The Single Leg Squat is a common exercise used to identify movement patterns as well as an excellent exercise option. Its a great exercise choice to develop stability and strength, and can work your lower limb musculature just as hard as a Barbell Back Squat with a moderate load on the bar.
Just how hard is a single leg squat?
Some recent research showed that a body-weight single leg squat produces approximately the same force demands as a barbell back squat equal to your bodyweight.
We looked to replicate this data on the Vald ForceDecks system in our clinic. We measured the amount of concentric and eccentric force produced during a single leg squat as well as a normal Barbell Back Squat and compared the results.
The force produced between the two exercises can be compared below with the test individual weighing 80kg. This is the data we collected:
The paper that inspired our own experimentation also describes a few other key relationships:
A Single Leg Squat with 0.5x BW additional load = BB Squat with 2 x BW load
A Single Leg Squat with 1x BW additional load = BB Squat with 3 x BW
Here is a nice graphic showing the relationships between SL Squat and BB Back squat loads from this paper:
What are our key takeaways from this data?
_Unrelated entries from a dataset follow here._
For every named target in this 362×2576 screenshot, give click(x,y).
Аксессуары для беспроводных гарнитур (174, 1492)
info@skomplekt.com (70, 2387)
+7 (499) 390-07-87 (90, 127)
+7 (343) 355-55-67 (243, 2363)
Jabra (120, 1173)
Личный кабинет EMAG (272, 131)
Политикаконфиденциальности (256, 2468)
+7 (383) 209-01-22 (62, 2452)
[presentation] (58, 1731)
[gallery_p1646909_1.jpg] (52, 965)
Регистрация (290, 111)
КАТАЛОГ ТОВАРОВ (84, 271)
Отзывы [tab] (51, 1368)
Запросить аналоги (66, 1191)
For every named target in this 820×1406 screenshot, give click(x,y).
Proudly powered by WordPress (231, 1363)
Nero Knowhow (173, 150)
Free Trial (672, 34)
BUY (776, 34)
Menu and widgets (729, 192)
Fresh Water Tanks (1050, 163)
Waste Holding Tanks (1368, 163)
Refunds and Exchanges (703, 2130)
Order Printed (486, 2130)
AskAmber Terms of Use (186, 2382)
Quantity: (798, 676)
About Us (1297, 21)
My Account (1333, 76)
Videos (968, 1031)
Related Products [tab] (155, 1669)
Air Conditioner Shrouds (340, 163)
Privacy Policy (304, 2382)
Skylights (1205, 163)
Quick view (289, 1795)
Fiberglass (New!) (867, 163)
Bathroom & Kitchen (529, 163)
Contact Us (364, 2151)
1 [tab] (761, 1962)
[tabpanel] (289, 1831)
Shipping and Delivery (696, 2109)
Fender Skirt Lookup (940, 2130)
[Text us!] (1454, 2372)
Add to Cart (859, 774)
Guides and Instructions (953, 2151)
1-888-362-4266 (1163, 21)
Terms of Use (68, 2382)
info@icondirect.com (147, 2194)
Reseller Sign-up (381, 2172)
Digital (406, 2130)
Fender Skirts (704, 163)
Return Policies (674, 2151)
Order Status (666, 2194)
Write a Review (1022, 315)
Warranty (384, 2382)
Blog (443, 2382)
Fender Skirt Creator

- The relative work rate differences between a body weighted single leg squat and a weighted barbell squat with 1 x BW additional load seem to display no significant differences in single leg loading metrics
- Being able to prescribe a single leg squat to specific populations that may struggle under increased compressive spinal loads can still benefit from just body weight training
- Individuals without access to gym equipment may still be able to obtain lower limb strength benefits by just doing single leg squats with their body weight
So next time you are in the gym, why not swap your usual squat routine and try out the single leg variation instead!
Graham-Smith, Philip & Natera. (2020). Load Comparison ration in single and double leg movements. 10.13140/RG.2.2.33093.88804.